Presenter: Deepak Agrawal
Reviewers: Saurabh Baisane and Saakshi Verma

6 comments:

  1. In section 2.1, the author states "15 minutes is long enough to exclude the majority of benign transient events while not too long to exclude
    significant cluster-wide phenomena". What significant cluster-wide phenomena is not being excluded? what are the benign transient events being excluded?

    ReplyDelete
  2. In section 2.2, the authors state "For replication, R = n refers to n identical chunks in a stripe, so the data may be recovered from any one chunk" Does this imply all chunks in a stripe are identical?
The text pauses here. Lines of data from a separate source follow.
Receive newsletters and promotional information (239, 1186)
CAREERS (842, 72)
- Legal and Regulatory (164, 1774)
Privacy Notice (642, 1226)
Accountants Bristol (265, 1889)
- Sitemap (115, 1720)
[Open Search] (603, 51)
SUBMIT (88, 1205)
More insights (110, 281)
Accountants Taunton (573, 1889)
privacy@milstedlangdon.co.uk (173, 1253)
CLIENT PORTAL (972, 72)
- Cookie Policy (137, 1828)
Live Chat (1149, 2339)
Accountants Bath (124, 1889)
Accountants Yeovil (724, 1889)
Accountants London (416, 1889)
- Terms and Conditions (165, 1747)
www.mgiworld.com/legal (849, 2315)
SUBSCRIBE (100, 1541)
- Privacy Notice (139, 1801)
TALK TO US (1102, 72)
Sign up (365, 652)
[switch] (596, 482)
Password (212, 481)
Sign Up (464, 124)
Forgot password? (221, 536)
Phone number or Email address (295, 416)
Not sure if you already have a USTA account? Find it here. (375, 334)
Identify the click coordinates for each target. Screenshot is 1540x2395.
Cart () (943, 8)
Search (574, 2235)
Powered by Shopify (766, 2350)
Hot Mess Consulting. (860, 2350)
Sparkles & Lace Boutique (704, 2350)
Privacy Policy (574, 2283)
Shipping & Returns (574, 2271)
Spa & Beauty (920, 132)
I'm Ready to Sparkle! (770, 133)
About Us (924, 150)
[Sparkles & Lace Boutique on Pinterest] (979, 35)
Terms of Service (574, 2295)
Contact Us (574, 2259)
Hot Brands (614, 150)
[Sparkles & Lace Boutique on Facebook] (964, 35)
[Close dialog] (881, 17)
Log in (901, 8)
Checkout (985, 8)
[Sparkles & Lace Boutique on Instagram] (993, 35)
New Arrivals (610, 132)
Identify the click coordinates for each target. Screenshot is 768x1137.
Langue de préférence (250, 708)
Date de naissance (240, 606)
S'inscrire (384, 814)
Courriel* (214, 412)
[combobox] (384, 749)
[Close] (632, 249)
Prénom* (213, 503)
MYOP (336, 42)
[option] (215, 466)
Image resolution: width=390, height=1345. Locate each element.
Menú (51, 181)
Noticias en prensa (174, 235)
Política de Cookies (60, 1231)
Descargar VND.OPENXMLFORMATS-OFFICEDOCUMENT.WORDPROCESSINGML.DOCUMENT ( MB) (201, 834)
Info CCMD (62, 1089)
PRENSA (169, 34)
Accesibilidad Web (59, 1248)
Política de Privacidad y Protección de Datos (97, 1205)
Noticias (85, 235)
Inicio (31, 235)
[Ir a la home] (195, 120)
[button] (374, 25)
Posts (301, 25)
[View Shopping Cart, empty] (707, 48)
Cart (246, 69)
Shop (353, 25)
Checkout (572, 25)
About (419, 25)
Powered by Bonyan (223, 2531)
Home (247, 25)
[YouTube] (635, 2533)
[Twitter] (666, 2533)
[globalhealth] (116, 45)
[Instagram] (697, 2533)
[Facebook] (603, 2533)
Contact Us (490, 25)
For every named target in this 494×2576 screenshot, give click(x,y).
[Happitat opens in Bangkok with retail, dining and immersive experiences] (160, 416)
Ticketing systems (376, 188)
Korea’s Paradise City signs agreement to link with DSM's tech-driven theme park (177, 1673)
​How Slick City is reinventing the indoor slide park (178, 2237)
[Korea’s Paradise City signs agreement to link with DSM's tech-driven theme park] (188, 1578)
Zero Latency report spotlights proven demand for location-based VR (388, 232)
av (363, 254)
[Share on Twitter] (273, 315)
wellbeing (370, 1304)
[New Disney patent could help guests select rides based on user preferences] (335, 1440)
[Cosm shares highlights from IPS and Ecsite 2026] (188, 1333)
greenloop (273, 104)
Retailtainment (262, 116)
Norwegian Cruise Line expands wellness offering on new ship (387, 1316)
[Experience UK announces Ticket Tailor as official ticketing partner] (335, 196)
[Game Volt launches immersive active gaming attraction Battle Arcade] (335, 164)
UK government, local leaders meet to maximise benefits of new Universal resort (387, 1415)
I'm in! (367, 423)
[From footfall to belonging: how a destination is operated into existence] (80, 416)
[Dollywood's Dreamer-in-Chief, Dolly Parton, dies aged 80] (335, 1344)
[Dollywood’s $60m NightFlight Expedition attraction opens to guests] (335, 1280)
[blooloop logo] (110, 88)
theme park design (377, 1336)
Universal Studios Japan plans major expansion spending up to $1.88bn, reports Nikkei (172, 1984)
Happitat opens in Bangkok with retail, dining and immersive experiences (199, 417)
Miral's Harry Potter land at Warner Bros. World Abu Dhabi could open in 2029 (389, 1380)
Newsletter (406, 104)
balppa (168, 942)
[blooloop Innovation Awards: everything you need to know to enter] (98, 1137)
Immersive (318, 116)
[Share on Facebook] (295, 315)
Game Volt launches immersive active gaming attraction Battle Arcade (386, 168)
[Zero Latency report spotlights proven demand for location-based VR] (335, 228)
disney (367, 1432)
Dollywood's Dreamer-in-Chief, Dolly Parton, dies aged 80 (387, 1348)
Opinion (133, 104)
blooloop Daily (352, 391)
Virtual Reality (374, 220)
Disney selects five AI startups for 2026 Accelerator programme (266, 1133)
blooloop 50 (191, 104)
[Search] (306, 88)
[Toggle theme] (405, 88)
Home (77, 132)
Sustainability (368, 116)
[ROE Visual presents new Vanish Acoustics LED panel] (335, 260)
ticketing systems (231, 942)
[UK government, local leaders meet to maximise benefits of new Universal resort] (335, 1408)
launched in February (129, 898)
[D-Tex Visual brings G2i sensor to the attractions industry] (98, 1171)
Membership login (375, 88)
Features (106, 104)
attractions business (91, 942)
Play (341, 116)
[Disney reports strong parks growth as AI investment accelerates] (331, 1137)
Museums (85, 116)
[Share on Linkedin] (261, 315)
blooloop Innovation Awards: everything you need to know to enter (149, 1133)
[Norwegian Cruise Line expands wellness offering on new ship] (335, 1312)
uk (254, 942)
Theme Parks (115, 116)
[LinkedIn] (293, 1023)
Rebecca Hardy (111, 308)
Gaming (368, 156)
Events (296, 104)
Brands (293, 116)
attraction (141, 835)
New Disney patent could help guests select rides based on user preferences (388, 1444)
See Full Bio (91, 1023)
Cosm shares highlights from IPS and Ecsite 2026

Or does ths imply that all non identical chunks (within a stripe) are replicated so that subsets of non identical chunks may reconstruct the origanl data?

    ReplyDelete
  3. In section 3.1 the authors states "For the purposes of figure 2 we do not exclude events that last less than 15 minutes, but we still end the unavailability period when the system reconstructs all the data previously stored on that node" Does this imply that the duration of all node unavailability events last less than a day? Is there a standard node unavailable duration? If this duration is exceeded does this mean the node has to be replaced? How does this affect performance?

    ReplyDelete
  4. For recovery, does the concept of RAID levels fit in here. And which of the RAID levels are used in distributed systems ?

    ReplyDelete
  5. The paper seems to make, inadvertently, a case for supporting distributed replication compared to RAID. Would you agree?

    ReplyDelete
  6. @Lavone_R It is not a full answer but might help, In the presentation of the paper they say that some failures may last longer and in this situation they dominate the transient ones, but ones that dominate the event counts are infrequent. In the paper, it is said that the short unavailability events are most frequent, they tend to have a minor impact on cluster-level availability and data loss thanks to the distributed storage systems adding
    enough redundancy to allow data to be served from other sources. So they just focus on the longer unavailability time intervals, however is it possible that in the case of a big number of node failures that are small in time may show the same effect as infrequent long time failures?

    ReplyDelete